Quant à l'interprétation, elle est impressionnante par sa grande vivacité et sa puissance maîtrisée, alliées à un sens des nuances qui ne manque pas de subtilité, sans oublier un phrasé fluide qui fait chanter la ligne mélodique : Dudamel, malgré sa jeunesse, fait preuve d'une maturité artistique exceptionnelle ! Il sait faire ressortir les nombreuses richesses de l'orchestration luxuriante du grand compositeur russe, dont il nous restitue le génie dramatique dans toute sa verve expressive !
Et l'orchestre des jeunes Vénézuéliens, splendide, aux sonorités charnues et d'une grande clarté d'ensemble, répond au quart de tour au jeune chef charismatique, partageant son enthousiasme débordant et, tout simplement, son amour pour cette si belle musique !
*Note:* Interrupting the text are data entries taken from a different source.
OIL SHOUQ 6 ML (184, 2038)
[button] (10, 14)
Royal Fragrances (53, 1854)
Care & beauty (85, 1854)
Grâce à ces artistes, j'ai redécouvert "Roméo & Juliette" dont le chef recrée les différentes atmosphères avec un sens dramatique hors du commun : ainsi, je n'ai jamais entendu l'introduction aussi mystérieusement recueillie, en un profond sentiment religieux, tandis que les passages décrivant les combats des Capulets et des Montaigus éclatent d'une violence saisissante, et que les scènes d'amour vibrent à souhait !
Mieux que Toscanini, Karajan, Gergiev et Abbado !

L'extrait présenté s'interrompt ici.